An international team, led by researchers from Monash University in Melbourne Australia, successfully grew early human embryos from the skin cells of an adult’s arm.

“It will allow us to study the early days of human development without using human embryos, and it will allow us to study many cases of infertility and, for example, why many miscarriages happen within the first two weeks of pregnancy,” lead researcher Jose Polo told Australia’s ABC.

When placed in a dish, the model embryos, called iBlastoids, attached – much as embryos would in the uterus – and began developing, the Sydney Morning Herald reported.

IVF experts are likely to be among those most eager to learn more about the discovery.

The head of the Monash Biomedicine Discovery Institute, John Carroll, told the ABC it came after years of experimentation.

“They had this sort of Eureka moment where they were looking down the microscope and discovered that they’d formed these little embryo-like looking structures,” Professor Carroll said.

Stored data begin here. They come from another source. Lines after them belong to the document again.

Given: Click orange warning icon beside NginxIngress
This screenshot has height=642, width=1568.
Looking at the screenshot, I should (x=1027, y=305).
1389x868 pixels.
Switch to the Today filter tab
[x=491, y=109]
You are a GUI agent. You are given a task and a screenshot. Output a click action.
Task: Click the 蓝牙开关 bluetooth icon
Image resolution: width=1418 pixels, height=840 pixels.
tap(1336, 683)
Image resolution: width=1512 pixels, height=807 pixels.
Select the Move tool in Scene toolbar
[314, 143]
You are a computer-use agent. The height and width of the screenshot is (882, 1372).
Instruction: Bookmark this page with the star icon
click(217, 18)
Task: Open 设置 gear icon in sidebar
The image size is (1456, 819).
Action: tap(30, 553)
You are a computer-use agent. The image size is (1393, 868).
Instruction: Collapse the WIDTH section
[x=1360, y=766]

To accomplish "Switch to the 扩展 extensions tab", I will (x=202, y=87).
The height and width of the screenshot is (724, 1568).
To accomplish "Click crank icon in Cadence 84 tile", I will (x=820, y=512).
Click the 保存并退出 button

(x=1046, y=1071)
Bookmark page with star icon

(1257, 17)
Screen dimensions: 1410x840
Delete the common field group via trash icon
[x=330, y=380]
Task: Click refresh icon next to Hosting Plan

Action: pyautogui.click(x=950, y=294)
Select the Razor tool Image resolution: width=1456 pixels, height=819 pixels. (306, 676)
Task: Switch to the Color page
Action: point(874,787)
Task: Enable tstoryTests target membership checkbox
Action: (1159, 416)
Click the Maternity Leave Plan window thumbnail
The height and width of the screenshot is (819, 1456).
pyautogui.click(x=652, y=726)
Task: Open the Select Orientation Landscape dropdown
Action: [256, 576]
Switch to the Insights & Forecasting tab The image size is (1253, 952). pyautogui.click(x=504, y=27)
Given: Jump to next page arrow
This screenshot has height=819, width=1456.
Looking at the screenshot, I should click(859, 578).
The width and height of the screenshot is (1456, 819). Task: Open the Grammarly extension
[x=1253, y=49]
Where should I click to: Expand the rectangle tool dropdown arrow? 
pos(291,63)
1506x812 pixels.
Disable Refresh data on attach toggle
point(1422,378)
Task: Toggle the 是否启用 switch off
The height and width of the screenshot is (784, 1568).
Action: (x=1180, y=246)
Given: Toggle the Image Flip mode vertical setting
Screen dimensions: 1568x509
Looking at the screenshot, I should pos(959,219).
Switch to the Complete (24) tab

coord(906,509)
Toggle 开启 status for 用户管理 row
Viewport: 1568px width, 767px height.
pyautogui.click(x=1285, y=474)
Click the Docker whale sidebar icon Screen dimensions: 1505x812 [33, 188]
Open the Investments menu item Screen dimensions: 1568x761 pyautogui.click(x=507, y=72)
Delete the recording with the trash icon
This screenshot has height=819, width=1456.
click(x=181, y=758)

  The model embryos are seen with protein staining highlighting different cell types. AP The model embryos are seen with protein staining highlighting different cell types. AP

But the discovery has also raised major ethical questions over cloning and human genetic engineering.

“How religious leaders will take this, I don’t know, to be honest,” Polo said.

The embryos are destroyed at 11 days and cannot develop into a fetus.

“We have to have the discussion. How far can we use these models to model biology?”